#### TAREA A:
Devuelve tal cual el tramo de los registros que va desde el principio hasta la línea que contiene "will click(x=493, y=471).", con ambos extremos incluidos.

¿Todos extraterrestres?
En la campaña al elector francés no se le está responsabilizando sino infantilizando
“Me doy cuenta de que no hemos hablado de política exterior. Lo dejaremos para una próxima vez, si tenemos tiempo suficiente” (radio France Inter, el domingo 11 de marzo por la mañana)
La machacona fórmula cierra todos los debates, todas las entrevistas, todas las ceremonias radiofónicas y televisivas: los cronómetros son así, impiden evocar el mundo circundante. En la campaña presidencial que tiene lugar en Francia se actúa con el teatro lleno. Azuzados a rivalizar, los candidatos, pequeños o grandes, se ponen de acuerdo para no transgredir los límites de un espacio cerrado.
Si alguno menciona el más allá de las fronteras es para vender mejor su vacuo concepto de “desmundialización”. Incluso los europeos convencidos, de todos los partidos, enfrían su fervor y su audacia. Los temas de la Europa colador, burocrática y consagrada a la austeridad empobrecedora tienen mucho éxito: los consejeros de nuestros príncipes se basan en el predomino de un cuerpo electoral supuestamente esquivo y hostil. Y ciertamente inquietan un poder de compra precario, el desempleo en alza, las deslocalizaciones de los medios de producción y la inseguridad, pero ¿de dónde surge la descabellada idea de tratar esos problemas mayores como si los países vecinos y los demás continentes ya no tan lejanos no existiesen (a excepción de una Alemania alternativamente representada como hada o como ogro)? Siendo la número 5 de la economía mundial y la número 2 de la europea, ¿habrá inventado Francia el “capitalismo en un solo país” del modo tan perentorio en que los estalinistas de antaño fantaseaban con la fortaleza socialista asediada, con puertas y ventanas cerradas a cal y canto?

#### TAREA B:
Retoma el artículo sobre la campaña presidencial francesa y sigue escribiéndolo a partir de su última frase.

(Datos para ubicar objetivos visibles)
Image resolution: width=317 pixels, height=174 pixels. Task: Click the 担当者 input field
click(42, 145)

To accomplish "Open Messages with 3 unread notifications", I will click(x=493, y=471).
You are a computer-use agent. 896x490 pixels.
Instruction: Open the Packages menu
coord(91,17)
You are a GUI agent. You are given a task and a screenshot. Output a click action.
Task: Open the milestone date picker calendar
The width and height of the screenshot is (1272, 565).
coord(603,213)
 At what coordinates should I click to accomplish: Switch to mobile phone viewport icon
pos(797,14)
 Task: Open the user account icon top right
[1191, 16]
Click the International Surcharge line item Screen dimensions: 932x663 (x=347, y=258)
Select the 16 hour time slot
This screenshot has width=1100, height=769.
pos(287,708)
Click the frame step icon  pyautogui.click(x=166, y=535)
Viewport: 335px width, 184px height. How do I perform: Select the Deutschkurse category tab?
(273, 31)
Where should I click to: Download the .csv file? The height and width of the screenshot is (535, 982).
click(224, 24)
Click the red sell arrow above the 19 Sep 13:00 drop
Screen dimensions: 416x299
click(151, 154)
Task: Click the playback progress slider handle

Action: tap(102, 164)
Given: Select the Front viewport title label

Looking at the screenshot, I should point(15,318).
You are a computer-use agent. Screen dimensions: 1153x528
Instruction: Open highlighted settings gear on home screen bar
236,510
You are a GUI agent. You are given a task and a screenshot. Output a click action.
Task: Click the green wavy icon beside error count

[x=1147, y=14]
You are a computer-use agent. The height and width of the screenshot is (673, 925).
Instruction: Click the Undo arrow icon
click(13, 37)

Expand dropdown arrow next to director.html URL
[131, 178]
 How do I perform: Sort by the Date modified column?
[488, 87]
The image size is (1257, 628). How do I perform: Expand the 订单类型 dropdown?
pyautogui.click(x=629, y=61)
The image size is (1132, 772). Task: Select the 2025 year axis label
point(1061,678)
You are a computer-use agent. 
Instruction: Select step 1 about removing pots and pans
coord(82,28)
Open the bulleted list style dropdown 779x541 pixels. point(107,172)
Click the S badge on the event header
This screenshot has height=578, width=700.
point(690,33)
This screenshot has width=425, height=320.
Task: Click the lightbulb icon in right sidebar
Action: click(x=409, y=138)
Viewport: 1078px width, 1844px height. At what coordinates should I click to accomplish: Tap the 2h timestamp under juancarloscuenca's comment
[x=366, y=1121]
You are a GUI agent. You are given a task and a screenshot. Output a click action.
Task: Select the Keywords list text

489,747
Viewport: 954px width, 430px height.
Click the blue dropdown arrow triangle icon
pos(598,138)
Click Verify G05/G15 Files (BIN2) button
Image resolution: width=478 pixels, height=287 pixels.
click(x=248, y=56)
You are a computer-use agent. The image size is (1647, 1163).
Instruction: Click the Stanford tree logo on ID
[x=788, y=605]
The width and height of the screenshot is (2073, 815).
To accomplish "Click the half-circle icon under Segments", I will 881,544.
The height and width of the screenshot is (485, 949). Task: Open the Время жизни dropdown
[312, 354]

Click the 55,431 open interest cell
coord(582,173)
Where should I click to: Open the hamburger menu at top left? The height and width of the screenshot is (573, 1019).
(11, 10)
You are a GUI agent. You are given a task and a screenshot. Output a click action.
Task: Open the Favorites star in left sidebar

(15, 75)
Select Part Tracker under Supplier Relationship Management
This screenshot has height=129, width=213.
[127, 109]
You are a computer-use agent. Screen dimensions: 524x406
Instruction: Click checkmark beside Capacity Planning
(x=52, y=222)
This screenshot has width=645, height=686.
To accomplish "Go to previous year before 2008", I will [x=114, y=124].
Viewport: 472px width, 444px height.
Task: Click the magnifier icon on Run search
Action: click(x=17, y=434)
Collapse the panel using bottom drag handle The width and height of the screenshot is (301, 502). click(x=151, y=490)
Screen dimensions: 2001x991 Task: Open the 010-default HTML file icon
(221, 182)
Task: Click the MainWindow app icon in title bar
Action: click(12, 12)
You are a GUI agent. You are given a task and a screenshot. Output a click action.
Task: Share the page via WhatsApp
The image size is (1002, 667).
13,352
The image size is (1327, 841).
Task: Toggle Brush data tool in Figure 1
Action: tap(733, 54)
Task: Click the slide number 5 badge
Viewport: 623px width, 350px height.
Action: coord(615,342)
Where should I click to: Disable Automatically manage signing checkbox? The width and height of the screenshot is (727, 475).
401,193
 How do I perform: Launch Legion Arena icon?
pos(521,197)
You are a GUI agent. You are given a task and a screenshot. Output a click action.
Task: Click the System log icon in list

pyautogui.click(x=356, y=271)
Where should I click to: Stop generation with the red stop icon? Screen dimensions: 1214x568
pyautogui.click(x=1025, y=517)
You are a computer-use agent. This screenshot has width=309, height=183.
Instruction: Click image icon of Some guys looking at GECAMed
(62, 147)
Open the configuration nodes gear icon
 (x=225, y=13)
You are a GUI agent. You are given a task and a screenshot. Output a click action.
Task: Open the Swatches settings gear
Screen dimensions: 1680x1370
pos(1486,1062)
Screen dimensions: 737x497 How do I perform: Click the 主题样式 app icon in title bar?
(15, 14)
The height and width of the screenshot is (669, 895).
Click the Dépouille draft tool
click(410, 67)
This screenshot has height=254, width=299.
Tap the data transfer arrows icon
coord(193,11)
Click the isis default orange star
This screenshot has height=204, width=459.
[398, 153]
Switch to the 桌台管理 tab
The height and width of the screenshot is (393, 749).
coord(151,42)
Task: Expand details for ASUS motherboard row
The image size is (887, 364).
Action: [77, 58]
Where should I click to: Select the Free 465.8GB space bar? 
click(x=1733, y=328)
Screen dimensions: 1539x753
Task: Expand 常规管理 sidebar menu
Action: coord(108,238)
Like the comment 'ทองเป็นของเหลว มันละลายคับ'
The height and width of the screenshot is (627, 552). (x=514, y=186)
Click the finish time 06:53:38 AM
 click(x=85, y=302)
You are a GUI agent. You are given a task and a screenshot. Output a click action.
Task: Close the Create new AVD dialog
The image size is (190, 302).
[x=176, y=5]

#### RESPUESTA A:
Image resolution: width=317 pixels, height=174 pixels. Task: Click the 担当者 input field
click(42, 145)

To accomplish "Open Messages with 3 unread notifications", I will click(x=493, y=471).

#### RESPUESTA B:
No va a ser la Francia autista la que sabrá afrontar los peligros y las oportunidades de una sociedad mundial globalizada
Solamente somos sesenta y tantos millones entre los ya 7.000 millones de humanos en plena mutación, que interfieren, queramos o no, amablemente o brutalmente, en nuestras existencias. He seguido atentamente las “primarias” socialistas con una estupefacción creciente. En tres sesiones televisadas de hora y media, ninguno de los competidores se atrevió a hacer la menor reflexión sobre lo que se ha convenido en llamar la “política extranjera”. Lo que hubiera sido lógico en la logorrea de los líderes de extrema izquierda o de extrema derecha, apóstoles de un proteccionismo implacable y promotores de una nación solitaria y gélida, se volvía asombroso al concernir a los eventuales impetradores de la función suprema, ¿acaso no viajarán sino para inaugurar lejanos crisantemos?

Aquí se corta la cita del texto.